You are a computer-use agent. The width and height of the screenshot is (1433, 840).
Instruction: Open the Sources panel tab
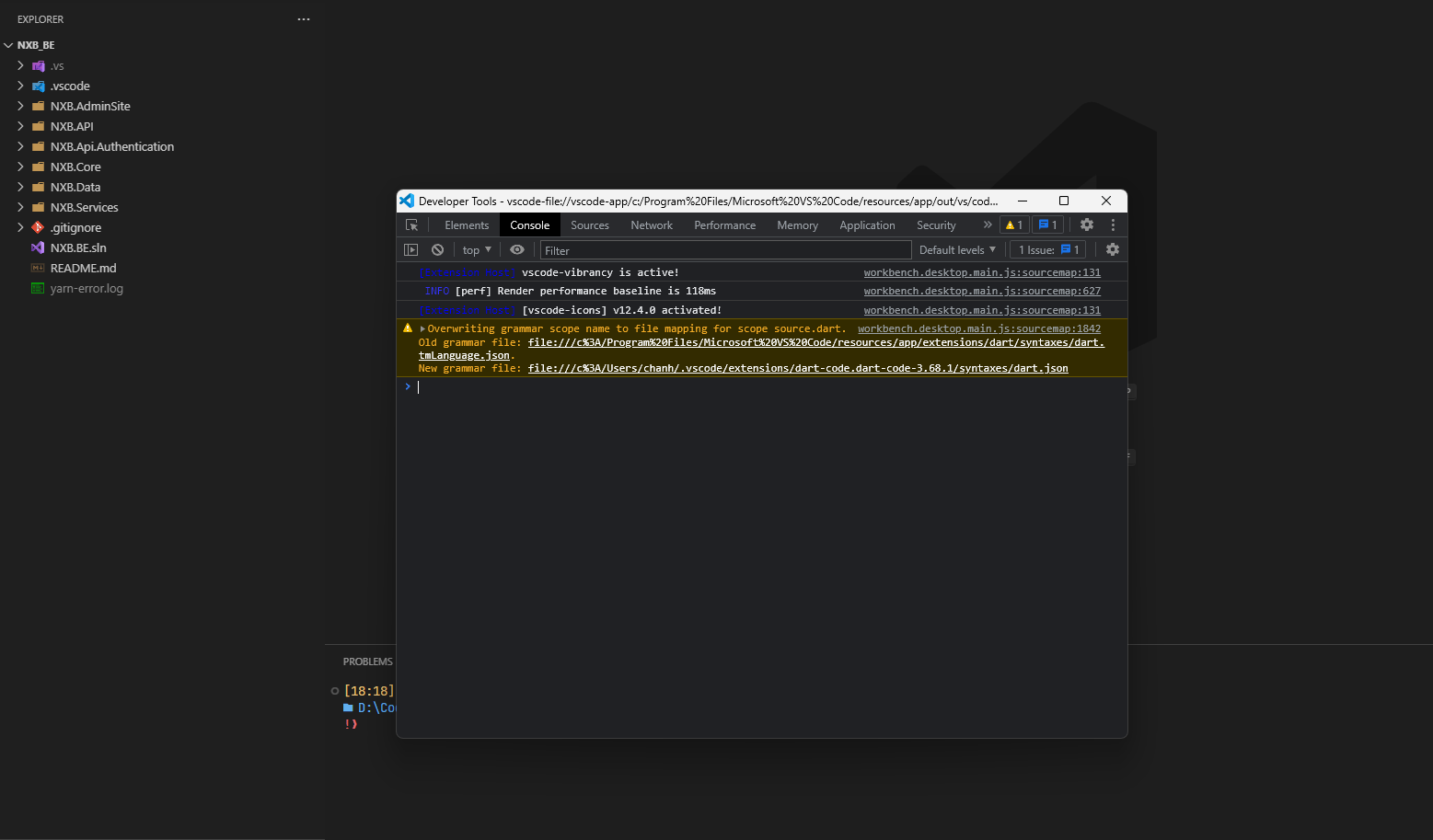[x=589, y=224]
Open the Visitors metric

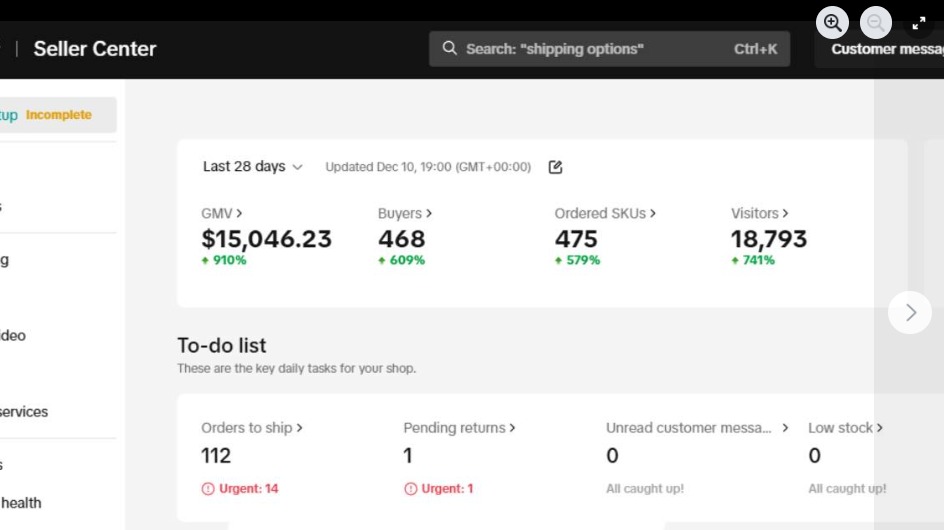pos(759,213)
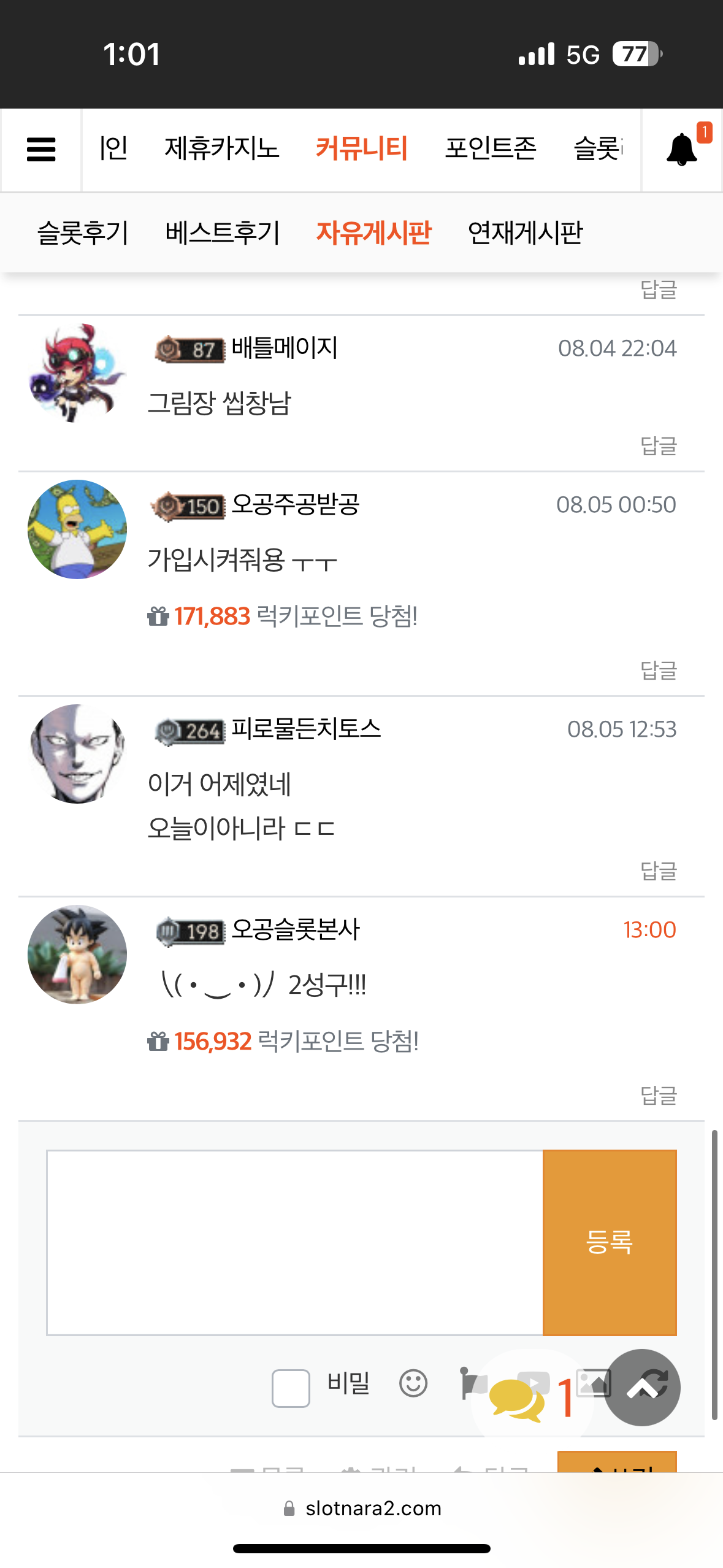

* * *

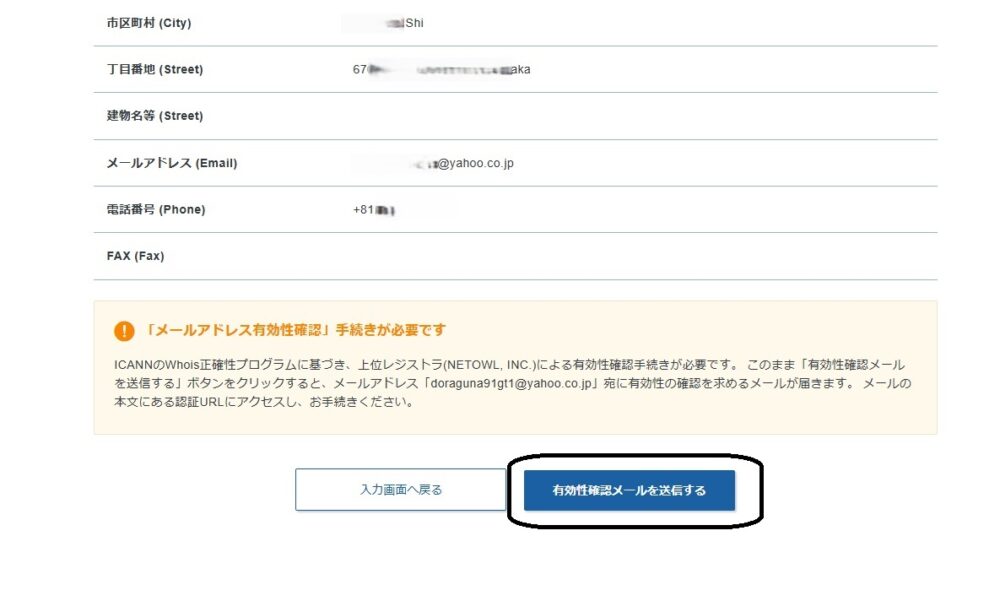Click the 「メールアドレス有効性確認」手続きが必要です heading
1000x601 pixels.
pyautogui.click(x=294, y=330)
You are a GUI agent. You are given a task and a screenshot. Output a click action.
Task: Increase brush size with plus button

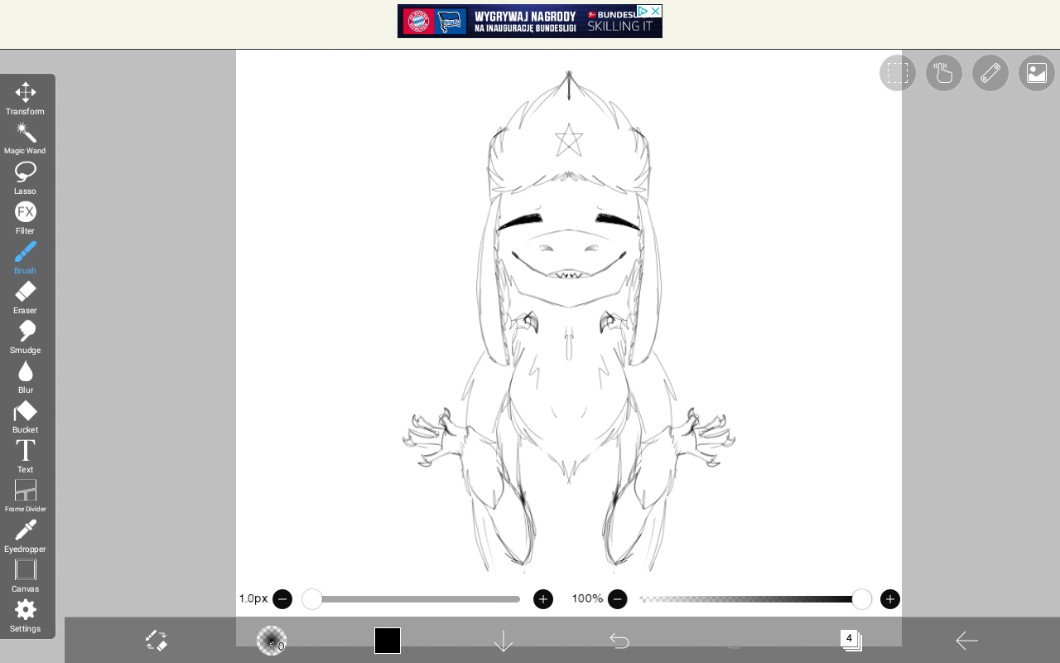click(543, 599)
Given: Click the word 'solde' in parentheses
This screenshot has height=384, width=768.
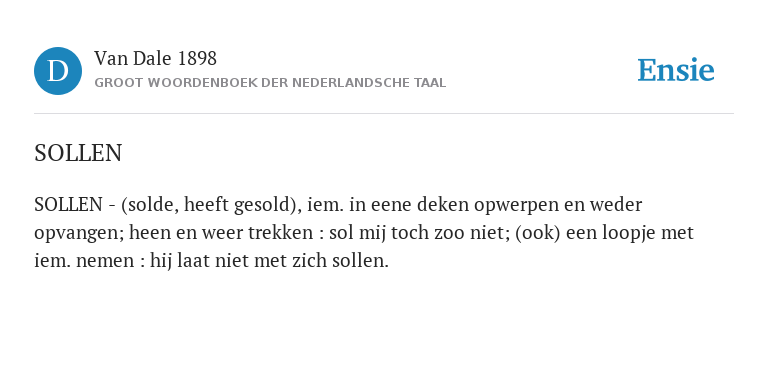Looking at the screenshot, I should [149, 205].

...

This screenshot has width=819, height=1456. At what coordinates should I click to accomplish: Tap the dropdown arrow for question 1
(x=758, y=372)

* _Task requirements_
Work out how many lines in the data above hold the word "agent". Reply with nothing but the count.

* _Answer to the problem_
2